:: DATEN ZUR PRÜFUNG ::
########################################
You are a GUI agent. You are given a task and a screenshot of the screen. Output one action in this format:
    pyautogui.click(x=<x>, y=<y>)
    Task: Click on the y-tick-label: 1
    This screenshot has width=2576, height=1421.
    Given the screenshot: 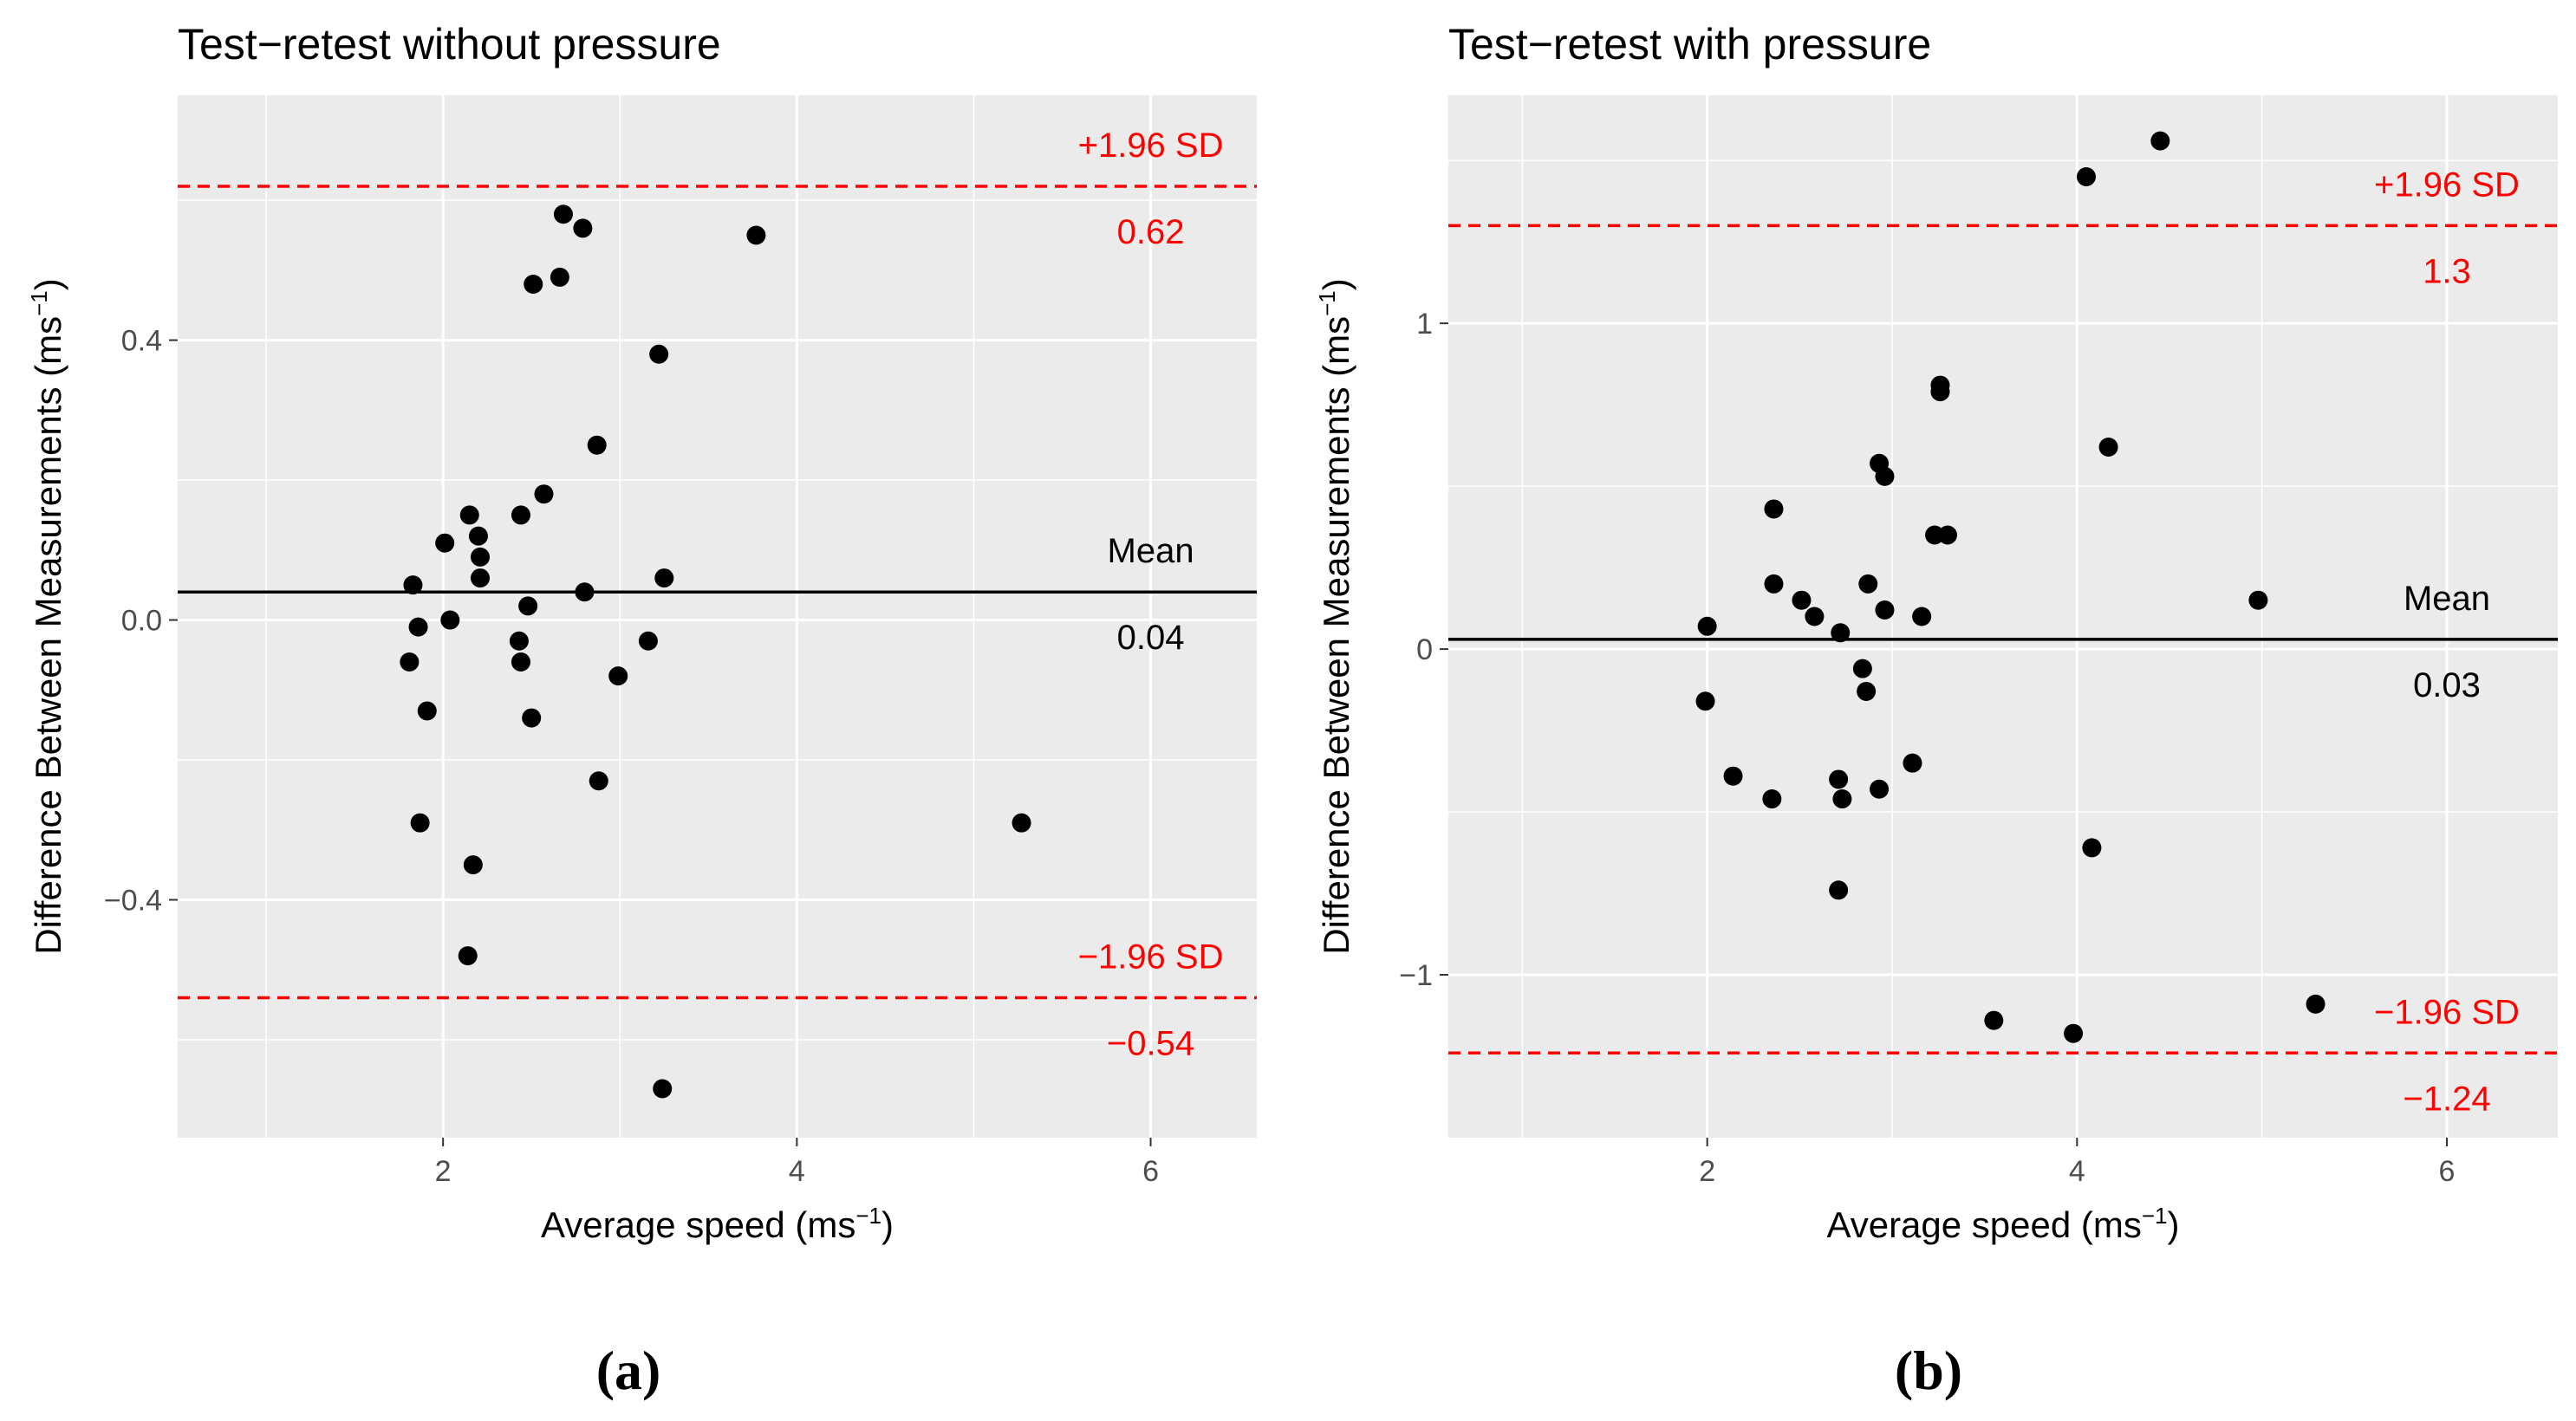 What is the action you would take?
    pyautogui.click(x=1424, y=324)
########################################
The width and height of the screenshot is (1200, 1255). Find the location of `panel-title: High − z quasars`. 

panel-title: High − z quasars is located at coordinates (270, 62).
########################################
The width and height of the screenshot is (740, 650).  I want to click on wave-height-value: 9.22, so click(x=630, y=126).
########################################
:: AUFGABENSTELLUNG ::
Bitte suche aus den Daten oben jede Zeile heraus, die die Zeichenfolge „height“ enthält, und gib sie vollständig wieder.

:: LÖSUNG ::
    This screenshot has width=2576, height=1421.
The width and height of the screenshot is (1200, 1255). Find the location of `panel-title: High − z quasars`. 
The width and height of the screenshot is (740, 650).  I want to click on wave-height-value: 9.22, so click(x=630, y=126).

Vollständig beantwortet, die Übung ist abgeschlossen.